Dan Smith was “raised” by white Elder William Smith who lived near Shoal Creek in southern Giles County. In 1880 Dan was married but still worked for Elder Smith. By that time Elder Smith had also “taken in” the orphaned white child Mattie Hendricks, age 12. On the afternoon of Wednesday October 6, 1880, Mattie was alone at the farm when she was brutally assaulted and avoided an attempted rape, but was seriously injured. Dan Smith was immediately assumed to be the perpetrator.
By the time a posse had formed to pursue Dan Smith, he had fled to Rogersville, Alabama. He was captured there on Sunday October 10 and “immediately sent under guard to [Pulaski], the party traveling all night and reaching [Pulaski] early Monday morning.” Sheriff H. Arrowsmith, “impressed with a sense of duty, immediately put him on the morning train for the purpose of carrying him to Nashville for safe-keeping” to avoid a lynch mob.
After word spread that Dan Smith would not be jailed in Pulaski, a mob gathered at Lynnville on the morning of Monday October 11 with plans to intercept the train carrying Dan Smith, Sheriff Arrowsmith, & Arrowsmith’s deputies as it stopped there on its way to Nashville. When the train arrived at Lynnville, the mob wrested Smith away from the special deputy in charge of holding him, and fled with him. Sheriff Arrowsmith pursued them several hundred yards down the railroad track, where he drew his pistol and demanded that the mob return Dan Smith to the Sheriff’s custody. They negotiated, coming to the agreement that the mob would release Dan to the Sheriff only if the Sheriff would send Dan south on the next train to Pulaski instead of sending him to Nashville.
Upon making this agreement with Sheriff Arrowsmith, leaders of the mob sent a telegram to Prospect (the nearest point to the neighborhood where the assault happened) to announce that Dan Smith would be headed to Pulaski on the train that evening. In response, a large party of armed men from the Prospect area mounted horses and “set out for Pulaski to wreak vengeance on the brute.” A mob of about one hundred men arrived in front of the jail (at the location of present-day City Hall on S. 1st Street) at about 1:00am and found the Sheriff’s brother Capt.
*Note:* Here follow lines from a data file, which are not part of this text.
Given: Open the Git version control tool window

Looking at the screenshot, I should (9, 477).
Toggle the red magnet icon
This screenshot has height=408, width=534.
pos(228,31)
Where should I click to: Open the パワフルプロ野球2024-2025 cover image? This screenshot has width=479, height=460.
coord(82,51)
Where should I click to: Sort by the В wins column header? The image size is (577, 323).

F. Arrowsmith, inside. They demanded that Capt. Arrowsmith hand over the keys to the jail, which he promptly did. However, when the mob entered the jail they found that Dan Smith’s cell was empty.
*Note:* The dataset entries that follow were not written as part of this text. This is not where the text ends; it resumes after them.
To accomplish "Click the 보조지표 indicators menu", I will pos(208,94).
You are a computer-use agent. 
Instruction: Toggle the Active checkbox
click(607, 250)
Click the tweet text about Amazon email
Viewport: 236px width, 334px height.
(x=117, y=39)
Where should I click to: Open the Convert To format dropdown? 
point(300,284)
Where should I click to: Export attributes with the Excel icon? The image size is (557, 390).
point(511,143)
Much to the crowd’s indignation, Sheriff Arrowsmith had removed Dan Smith from the jail and “put him in charge of Deputy John W. Dyer and Special Deputy R.A.F. Jackson, with instructions to convey him to Nashville over land. These gentlemen, by taking a circuitous route, made the journey through the country without being molested, and succeeded in reaching Nashville Tuesday evening [October 12] with the prisoner.”
On Friday October 15, a group of the most prominent citizens of the southern part of the county sent a letter to Sheriff H. Arrowsmith expressing their discontent with his decision. They argued that his action in protection of Dan Smith was “of such an extreme as knows no parallel, and is unwarranted by law.” They insisted that he return Dan Smith to Pulaski for a speedy trial, and they pledged themselves to “not in any way molest, or cause said Dan Smith to be molested, until the court shall have assembled which shall investigate his cause.”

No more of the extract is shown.